Stored data entries
************
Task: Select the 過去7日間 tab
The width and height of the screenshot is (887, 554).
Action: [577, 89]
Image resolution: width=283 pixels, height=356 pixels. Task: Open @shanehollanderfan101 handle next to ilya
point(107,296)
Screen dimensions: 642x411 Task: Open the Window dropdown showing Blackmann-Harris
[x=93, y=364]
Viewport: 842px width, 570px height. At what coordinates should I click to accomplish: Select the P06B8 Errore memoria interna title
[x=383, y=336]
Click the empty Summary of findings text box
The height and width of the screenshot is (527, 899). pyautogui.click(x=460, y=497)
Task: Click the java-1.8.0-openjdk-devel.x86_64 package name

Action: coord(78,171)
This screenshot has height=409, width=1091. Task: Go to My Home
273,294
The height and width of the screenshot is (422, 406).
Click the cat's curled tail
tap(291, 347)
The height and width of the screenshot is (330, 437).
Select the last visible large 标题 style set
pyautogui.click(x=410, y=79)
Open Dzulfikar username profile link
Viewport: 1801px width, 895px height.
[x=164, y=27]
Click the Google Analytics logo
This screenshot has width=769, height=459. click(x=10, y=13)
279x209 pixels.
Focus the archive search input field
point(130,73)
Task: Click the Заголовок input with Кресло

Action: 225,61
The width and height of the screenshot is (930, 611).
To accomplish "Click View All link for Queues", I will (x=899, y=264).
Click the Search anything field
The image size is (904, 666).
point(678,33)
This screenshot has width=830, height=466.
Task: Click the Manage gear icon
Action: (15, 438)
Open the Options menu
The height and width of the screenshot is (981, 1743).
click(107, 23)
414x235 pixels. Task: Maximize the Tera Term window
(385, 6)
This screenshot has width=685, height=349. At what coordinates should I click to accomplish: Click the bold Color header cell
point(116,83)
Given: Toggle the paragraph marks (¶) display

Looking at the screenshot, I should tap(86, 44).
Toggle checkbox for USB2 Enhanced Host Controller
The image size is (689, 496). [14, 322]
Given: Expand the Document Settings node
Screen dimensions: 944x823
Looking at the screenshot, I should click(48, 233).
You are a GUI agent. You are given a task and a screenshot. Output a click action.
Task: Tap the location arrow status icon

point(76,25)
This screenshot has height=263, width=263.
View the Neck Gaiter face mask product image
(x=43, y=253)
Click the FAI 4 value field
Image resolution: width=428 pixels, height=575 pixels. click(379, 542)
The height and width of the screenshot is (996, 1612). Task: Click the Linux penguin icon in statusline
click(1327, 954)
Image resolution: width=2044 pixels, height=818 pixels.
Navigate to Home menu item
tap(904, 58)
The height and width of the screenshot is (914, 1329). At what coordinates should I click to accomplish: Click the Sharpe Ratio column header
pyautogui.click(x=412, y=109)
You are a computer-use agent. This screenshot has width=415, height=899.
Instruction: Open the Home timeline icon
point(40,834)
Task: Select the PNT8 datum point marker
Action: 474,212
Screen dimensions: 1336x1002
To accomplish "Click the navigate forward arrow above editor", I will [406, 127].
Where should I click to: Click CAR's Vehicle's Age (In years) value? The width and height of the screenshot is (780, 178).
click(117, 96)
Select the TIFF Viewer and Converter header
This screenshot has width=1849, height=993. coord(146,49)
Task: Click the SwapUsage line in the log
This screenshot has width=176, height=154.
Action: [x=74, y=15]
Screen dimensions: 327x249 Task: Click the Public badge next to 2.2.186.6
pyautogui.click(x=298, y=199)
************
Copy out the entries word for word, everything from the line containing "This screenshot has width=685, height=349." down to the line containing "point(76,25)", with both of those lines included.

This screenshot has width=685, height=349. At what coordinates should I click to accomplish: Click the bold Color header cell
point(116,83)
Given: Toggle the paragraph marks (¶) display

Looking at the screenshot, I should tap(86, 44).
Toggle checkbox for USB2 Enhanced Host Controller
The image size is (689, 496). [14, 322]
Given: Expand the Document Settings node
Screen dimensions: 944x823
Looking at the screenshot, I should click(48, 233).
You are a GUI agent. You are given a task and a screenshot. Output a click action.
Task: Tap the location arrow status icon

point(76,25)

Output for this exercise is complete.